Mean params across functions for each pkg

df_means <- group_by(df, pkg) %>% 
  summarise(mean_params = mean(value, na.rm=TRUE)) %>% 
  ungroup()
# arrange(df_means, desc(mean_params))
ggplot(df_means, aes(x = mean_params)) +
  geom_histogram(bins = 50) +
  scale_x_continuous(limits = c(0, 30)) +
  theme_grey(base_size = 15)

plot of chunk unnamed-chunk-6

Taking the mean within each package first pulls the number of arguments to the right some, with a mean of 5 arguments, and the most common value at 4.

Thoughts

In terms of getting around the too many arguments thing, there’s talk of using global variables, which seems like generally a bad idea; unless perhaps they are environment variables that are meant to be set by the user in non-interactive environments, etc.

Other solutions are to use ... in R, or similarly **kwargs or *args in Python (ref.), or the newly added ... in Ruby (ref).
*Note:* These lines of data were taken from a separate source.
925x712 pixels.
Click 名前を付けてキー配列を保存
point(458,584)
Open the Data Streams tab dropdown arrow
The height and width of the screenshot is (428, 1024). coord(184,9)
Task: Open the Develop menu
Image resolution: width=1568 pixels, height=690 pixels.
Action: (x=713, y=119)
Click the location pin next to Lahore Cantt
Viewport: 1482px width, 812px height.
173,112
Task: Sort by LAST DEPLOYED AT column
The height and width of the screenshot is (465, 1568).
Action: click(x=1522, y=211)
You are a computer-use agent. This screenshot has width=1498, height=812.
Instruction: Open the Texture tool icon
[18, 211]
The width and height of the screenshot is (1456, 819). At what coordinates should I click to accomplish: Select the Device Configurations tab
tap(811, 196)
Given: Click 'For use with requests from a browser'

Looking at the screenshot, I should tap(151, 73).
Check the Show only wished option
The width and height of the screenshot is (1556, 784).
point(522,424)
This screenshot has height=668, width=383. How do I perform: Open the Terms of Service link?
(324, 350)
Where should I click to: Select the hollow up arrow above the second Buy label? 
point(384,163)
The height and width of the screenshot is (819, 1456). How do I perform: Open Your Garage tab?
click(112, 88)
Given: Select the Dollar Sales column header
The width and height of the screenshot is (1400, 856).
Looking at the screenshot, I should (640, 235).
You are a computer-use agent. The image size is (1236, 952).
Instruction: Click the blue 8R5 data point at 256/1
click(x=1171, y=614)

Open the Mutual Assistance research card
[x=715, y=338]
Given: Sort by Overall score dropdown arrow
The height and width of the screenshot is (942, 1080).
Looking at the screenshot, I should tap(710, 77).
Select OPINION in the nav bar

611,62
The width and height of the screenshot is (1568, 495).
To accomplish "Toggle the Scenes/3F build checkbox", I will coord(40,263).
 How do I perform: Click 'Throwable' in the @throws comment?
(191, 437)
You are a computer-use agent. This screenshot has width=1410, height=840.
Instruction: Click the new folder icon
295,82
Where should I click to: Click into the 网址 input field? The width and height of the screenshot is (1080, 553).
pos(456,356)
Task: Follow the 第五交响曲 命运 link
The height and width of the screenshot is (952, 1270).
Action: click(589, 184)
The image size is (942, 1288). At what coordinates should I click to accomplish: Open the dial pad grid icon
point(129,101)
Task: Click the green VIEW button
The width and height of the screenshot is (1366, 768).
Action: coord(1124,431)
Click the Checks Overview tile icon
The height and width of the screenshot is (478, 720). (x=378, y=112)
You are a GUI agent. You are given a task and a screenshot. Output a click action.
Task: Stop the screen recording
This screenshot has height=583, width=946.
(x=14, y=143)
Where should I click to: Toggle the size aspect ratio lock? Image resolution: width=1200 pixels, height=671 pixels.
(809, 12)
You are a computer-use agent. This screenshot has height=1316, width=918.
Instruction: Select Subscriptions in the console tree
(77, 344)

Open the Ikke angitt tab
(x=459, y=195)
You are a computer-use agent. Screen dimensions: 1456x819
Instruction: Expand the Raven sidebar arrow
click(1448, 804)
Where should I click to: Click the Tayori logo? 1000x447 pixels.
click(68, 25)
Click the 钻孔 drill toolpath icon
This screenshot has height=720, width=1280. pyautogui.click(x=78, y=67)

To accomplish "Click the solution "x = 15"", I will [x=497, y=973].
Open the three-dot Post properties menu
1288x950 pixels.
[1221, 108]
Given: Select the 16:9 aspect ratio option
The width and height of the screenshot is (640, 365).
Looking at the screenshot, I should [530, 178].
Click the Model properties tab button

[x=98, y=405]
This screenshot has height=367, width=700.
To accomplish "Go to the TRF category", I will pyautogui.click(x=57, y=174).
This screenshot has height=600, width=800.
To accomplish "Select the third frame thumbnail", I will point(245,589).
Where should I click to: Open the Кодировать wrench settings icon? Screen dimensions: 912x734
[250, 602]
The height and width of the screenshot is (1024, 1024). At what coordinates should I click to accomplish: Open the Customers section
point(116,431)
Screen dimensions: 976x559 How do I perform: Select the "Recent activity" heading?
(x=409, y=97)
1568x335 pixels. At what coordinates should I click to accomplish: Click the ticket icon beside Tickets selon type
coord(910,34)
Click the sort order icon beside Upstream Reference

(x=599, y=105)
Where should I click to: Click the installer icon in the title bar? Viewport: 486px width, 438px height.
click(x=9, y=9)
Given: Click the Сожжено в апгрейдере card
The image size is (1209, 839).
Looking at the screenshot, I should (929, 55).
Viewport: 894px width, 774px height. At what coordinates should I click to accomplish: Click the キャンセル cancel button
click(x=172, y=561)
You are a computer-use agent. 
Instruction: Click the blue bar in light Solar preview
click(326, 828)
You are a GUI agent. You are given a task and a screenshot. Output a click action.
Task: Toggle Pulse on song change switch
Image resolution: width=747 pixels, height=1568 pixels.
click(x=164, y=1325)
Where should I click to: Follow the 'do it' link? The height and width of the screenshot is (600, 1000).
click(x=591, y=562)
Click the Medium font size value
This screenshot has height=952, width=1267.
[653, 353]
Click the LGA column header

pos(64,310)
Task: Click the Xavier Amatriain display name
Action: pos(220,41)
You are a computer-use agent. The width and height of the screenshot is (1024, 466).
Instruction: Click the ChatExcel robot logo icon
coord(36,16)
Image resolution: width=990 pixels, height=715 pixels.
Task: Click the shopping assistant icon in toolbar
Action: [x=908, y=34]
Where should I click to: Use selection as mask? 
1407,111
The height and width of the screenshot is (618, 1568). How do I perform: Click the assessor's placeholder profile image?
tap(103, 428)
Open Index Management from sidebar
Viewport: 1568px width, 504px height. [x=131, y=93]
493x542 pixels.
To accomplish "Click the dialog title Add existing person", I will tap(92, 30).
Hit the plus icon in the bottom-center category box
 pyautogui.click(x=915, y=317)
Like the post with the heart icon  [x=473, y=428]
With this approach you could have very few parameters defined in the function, and then internally within the function handle any parameter filtering, etc. The downside of this in R is that you don’t get the automated checks making sure all function arguments are documented, and there’s no documented arguments that don’t exist in the function.

I’m not suggesting a solution is needed though; there’s probably no right answer, but rather lots of opinions.

Having said that, the average R function does use about 4 arguments, so if you keep your functions to around 4 arguments you’ll be approaching the sort of consensus of a large number of R developers.

Last, I should admit that some of the functions in my packages have quite a lot of parameters - which was sort of the motivation for this post - that is, to explore what most functions do. For example, brranching::phylomatic has 13 parameters, three functions in the crevents package have 24 parameters … and I wonder about these types of functions. Should I refactor? Or is it good enough to make sure these functions are thoroughly documented and tested?